Aquarium Advice Regular
Joined
Oct 4, 2004
Messages
56
Location
ENGLAND
Ive just bought a couple of Power-Glo tubes for my 50G tank.

They are rated at:

30Watts
135 Lux
18,000 K (Kelvin)

The tube packaging says that they promote invert and coral growth blah blah blah, but I was under the impression I would need something like Metal Halide to do that...

Basically, what Im asking is, is it more Lux the better? Same with Kelvins ?

Thanks all...
 
Kelvin is the measure of at what tempature a black body mass would radiate the color of the bulb. For example the above bulb outputs the same temp as a black body heated to 18,000 kelvin. The higher the kelvin the more blue is in the bulb. In addition the lower the kelvin the more yellow, reds will be in the light specitrum.

Par is the light output that many lighting studies have used. Lux is basicly the measure of candle light. 1 lux is the intensity of 1 burning candle flame at something like 1' distance. So 135 lux is equivlent to 135 burning candles.

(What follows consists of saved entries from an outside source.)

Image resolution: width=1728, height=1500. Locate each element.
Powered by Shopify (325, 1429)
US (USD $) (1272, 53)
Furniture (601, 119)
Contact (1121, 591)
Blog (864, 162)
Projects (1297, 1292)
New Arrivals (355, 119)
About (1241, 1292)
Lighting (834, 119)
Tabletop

TO be quite honest the bulbs you have are normal output and I wouldnt use them for a reef tank unless the tank was very small. You should shoot for something like 200W or more over your tank.
 
ok, thanks for that info... So when buying bulbs, am I looking for as much lux as possible and as much K rating as possible, or do I go for a mixture of K ratings to get the different color spectrums?

Thanks again! :)
 
Overall a NO florecent isnt going to have much difference in LUX. Another important factor is LUX only measures the visable specitrum. With this measurement an actinic bulb has a very low lux rating while a good bit of the specitrum that is output is out of the human visiable range.